2月決算企業の「配当+優待」実施厳選5銘柄

2月決算企業の期末が近づいてきました。2月(あるいは8月)決算企業は、ファッションや家電量販店、スーパーといった小売セクターに属する企業が多いことも特徴です。期末には配当が出ることが多いですが、小売業界は株主にも自社に親しんでもらおうと、株主優待を実施しているところが数多くあります。配当に優待を加味した「実質配当利回り」が魅力となることもあります。

“実質”利回りが向上も

そこで今回は、魅力的な株主優待がある2月・8月決算銘柄を取り上げ、筆者が勝手に5銘柄を厳選してみました。手軽に購入できる、最低買い付け金額が25万円以下の銘柄に絞っています。

配当や優待の権利が得られるのは、2月23日の買い付け分までとなっています。これは月末に株主になるには4営業日の受け渡し期間が必要なためです。注意したいのは、権利落ちとなる26日以降は配当分が株価からはく落するので、短期的には株価が下落するケースも少なくない点です。また、業績が不振な企業は配当を減らしたり、取りやめることもあります。

ビックカメラ、イオン、アダストリアなど

■クリエイト・レストランツ・ホールディングス <3387>
ショッピングセンター内にレストランやカフェを展開しています。ステーキ食べ放題の「ビーフラッシュ」が拡大し、業績は順調。18年2月期は営業増益に転じる見通しです。年間配当金は10円。100株の保有でグループ店で使える優待券が3000円分もらえます。子会社が展開する「磯丸水産」などでも利用が可能です。株価は1000円台の前半ですので、15万円以下で購入できます。

■ビックカメラ <3048>
家電量販店の大手です。ターミナル駅前に大型店を展開することで成長してきました。美容家電などにインバウンド(訪日客)需要が出て業績は好調。18年8月期は純利益が最高となる見通しです。同業のコジマが12年に傘下入りし、仕入れの共通化などでシナジーが出ています。年間配当金は12円の方針。100株の保有で1000円相当の優待券が年3枚届きます。3枚の内訳は2月末割り当てで2枚、8月末に1枚となります。

■DCMホールディングス <3050>
ホームセンターの業界首位です。持ち株会社の傘下に四国のダイキ、中京のカーマ、北海道のホーマックなどがあります。社名は各社の頭文字から取っています。新規出店やM&Aで業容を拡大しているほか、採算の良いプライベート商品の比重を増やしています。

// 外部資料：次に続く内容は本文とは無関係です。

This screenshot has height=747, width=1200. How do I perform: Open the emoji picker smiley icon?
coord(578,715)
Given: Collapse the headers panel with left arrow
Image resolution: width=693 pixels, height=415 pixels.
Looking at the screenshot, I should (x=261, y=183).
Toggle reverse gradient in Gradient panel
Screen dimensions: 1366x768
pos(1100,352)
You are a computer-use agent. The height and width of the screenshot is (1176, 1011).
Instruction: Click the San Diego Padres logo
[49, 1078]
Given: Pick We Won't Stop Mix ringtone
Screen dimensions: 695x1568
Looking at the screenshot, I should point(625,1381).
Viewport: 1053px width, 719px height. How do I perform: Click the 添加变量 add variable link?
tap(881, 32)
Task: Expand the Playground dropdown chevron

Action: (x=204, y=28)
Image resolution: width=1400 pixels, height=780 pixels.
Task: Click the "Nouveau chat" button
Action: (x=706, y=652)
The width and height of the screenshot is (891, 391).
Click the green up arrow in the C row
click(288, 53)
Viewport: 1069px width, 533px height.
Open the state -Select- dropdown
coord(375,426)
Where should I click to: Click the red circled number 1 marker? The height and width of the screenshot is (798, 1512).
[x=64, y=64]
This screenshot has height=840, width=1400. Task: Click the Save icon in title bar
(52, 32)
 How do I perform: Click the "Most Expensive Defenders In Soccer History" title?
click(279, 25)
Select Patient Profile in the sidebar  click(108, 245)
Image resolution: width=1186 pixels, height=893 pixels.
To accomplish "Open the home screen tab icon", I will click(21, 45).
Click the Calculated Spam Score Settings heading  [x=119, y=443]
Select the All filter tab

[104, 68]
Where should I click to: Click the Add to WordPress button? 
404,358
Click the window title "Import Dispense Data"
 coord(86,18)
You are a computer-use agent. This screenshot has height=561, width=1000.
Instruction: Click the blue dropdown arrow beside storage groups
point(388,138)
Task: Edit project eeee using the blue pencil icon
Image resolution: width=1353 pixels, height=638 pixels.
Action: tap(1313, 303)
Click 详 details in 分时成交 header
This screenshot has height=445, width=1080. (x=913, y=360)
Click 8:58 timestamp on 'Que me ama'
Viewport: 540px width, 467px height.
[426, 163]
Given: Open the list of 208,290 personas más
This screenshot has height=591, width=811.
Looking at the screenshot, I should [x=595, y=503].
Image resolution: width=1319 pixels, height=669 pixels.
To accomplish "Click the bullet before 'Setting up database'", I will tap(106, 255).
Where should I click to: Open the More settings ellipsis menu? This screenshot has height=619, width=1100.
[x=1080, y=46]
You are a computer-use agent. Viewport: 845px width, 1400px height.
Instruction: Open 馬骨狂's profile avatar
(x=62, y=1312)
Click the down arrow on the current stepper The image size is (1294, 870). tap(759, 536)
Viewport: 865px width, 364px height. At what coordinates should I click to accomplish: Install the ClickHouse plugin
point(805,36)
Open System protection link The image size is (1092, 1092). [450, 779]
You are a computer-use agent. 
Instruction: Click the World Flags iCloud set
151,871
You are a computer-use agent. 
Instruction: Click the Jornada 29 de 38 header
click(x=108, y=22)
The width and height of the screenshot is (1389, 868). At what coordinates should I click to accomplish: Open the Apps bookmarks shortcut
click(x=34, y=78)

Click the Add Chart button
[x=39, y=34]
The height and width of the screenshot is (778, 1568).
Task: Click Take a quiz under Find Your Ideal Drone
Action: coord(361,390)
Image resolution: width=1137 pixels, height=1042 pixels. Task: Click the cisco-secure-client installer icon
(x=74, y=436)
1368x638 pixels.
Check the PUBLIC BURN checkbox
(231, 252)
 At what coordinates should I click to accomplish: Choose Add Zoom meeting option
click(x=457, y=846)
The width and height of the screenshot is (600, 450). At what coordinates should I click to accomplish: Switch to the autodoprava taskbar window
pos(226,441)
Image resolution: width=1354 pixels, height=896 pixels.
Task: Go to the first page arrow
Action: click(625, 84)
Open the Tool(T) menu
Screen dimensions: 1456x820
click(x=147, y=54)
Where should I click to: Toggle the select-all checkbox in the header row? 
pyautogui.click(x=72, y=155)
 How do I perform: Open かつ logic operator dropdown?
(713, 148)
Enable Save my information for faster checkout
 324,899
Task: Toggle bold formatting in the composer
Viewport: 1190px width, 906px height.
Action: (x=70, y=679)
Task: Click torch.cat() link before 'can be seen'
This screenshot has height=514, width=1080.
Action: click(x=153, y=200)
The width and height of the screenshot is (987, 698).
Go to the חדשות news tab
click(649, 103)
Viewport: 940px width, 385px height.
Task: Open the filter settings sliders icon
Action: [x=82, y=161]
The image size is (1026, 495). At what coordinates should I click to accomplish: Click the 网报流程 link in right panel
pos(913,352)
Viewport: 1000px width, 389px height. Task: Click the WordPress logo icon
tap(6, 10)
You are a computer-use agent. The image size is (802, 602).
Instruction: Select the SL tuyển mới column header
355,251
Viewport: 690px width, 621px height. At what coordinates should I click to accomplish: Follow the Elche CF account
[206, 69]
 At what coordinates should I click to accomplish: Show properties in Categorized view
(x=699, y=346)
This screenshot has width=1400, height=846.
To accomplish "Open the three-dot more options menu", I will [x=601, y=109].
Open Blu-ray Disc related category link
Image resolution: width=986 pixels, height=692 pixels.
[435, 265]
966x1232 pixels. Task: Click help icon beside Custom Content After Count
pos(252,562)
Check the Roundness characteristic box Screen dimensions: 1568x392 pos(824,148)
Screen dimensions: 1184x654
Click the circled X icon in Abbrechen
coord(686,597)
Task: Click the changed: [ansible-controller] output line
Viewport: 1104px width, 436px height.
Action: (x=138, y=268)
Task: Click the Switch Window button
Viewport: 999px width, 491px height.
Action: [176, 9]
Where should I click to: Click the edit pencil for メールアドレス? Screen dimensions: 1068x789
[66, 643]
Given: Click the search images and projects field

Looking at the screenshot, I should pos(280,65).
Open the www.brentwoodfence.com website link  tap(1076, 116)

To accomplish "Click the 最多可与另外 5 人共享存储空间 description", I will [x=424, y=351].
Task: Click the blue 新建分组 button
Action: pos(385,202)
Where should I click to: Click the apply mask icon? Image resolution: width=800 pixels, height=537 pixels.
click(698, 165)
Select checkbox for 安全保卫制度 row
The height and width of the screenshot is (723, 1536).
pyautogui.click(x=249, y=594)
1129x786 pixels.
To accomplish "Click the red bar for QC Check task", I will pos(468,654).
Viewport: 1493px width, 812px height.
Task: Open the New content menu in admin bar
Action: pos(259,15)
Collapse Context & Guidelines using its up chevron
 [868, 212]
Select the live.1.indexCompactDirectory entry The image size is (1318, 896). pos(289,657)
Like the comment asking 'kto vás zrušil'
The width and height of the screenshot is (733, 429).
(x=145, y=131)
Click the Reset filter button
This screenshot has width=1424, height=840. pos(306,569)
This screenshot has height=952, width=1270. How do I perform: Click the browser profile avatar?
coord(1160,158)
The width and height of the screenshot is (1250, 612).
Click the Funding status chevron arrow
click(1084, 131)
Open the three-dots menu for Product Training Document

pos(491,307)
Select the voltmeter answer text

18年2月期は純利益が過去最高となる見通しです。年間配当金は26円です。2月期末に100株以上の保有で自社製品の詰め合わせ2000円相当が送られてきます。内容は毎年異なりますが、掃除用品、キッチン用品など、実用的なものが多数入っているそうです。

■イオン <8267>
セブン&アイHDと並ぶ、国内流通業2強の一角です。総合スーバーを軸に展開しています。M&Aで業容を拡大してきました。グループにはドラッグストア、金融、不動産などもあります。18年2月期はドラッグストアの好調などで増益が見込まれます。

年間配当は30円の方針です。株主になると株主優待カード(オーナーズカード)が発行されます。100株の保有ならカードの提示で買い物金額の3%がキャッシュバックされます。株数に応じて比率が上がります。また、一部店舗ではイオンラウンジも利用することができます。

■アダストリア <2685>
女性向けカジュアル衣料品店をショッピングセンター内に展開しています。ブランド名は「グローバルワーク」「ニコアンド」「スタジオクリップ」など多数あります。18年2月期は夏物商品の採算悪化やシステム投資などでやや苦戦していますが、19年2月期には回復が見込まれます。年間配当は75円の予定です。2月末に100株の保有で各ブランドで利用ができる3000円相当の優待券が贈られます。